> **Your goal**
Could you reproduce the entries exactly, omitting every picture?

[Records from a dataset]
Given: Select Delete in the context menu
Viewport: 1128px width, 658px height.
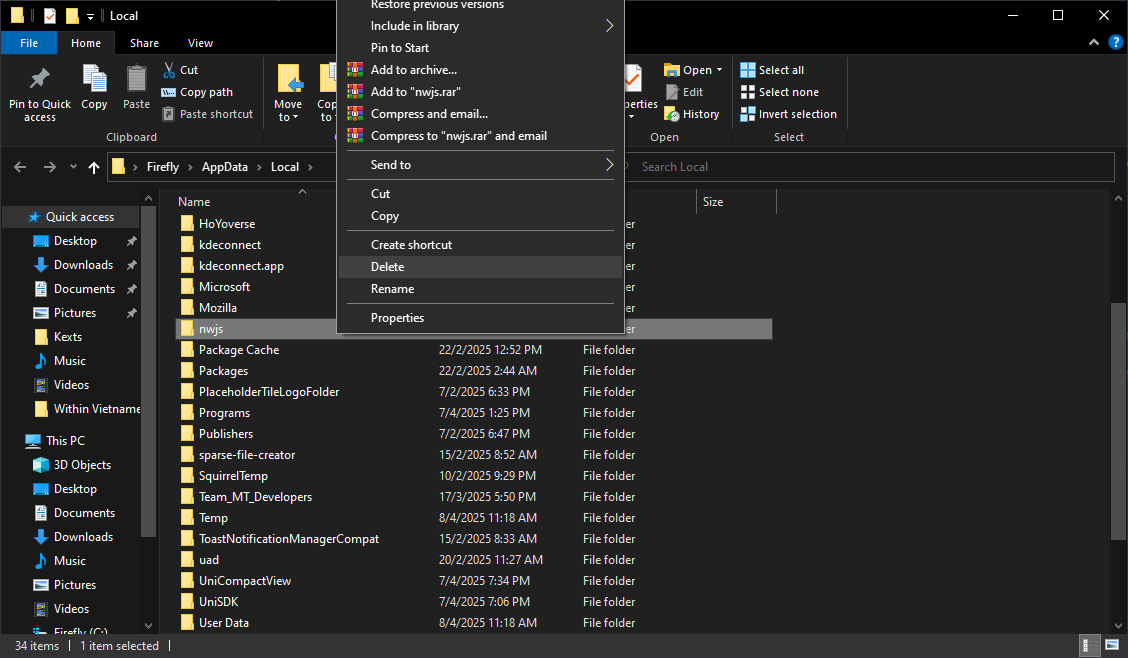Looking at the screenshot, I should (x=388, y=267).
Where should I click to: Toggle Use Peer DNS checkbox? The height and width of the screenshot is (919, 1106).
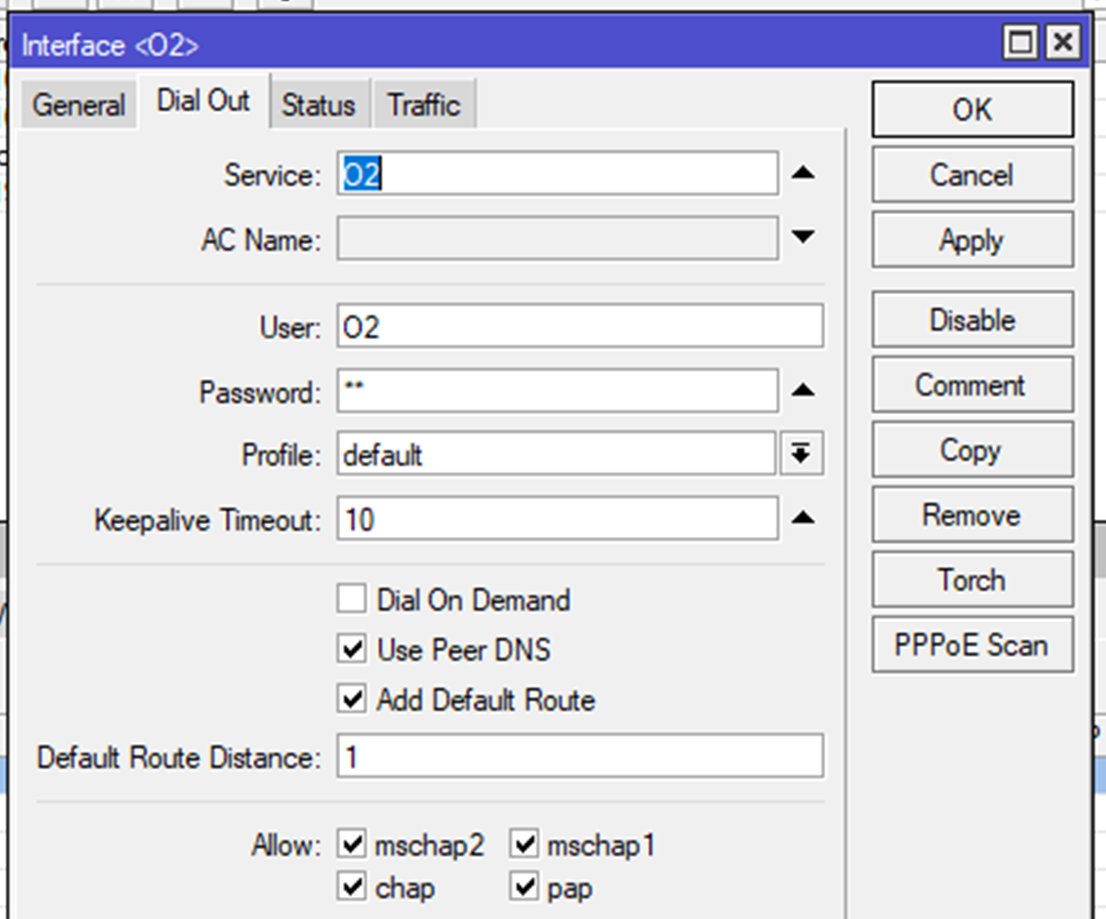coord(351,650)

> **Response to the exercise**
Given: Select Delete in the context menu
Viewport: 1128px width, 658px height.
Looking at the screenshot, I should (x=388, y=267).
Where should I click to: Toggle Use Peer DNS checkbox? The height and width of the screenshot is (919, 1106).
coord(351,650)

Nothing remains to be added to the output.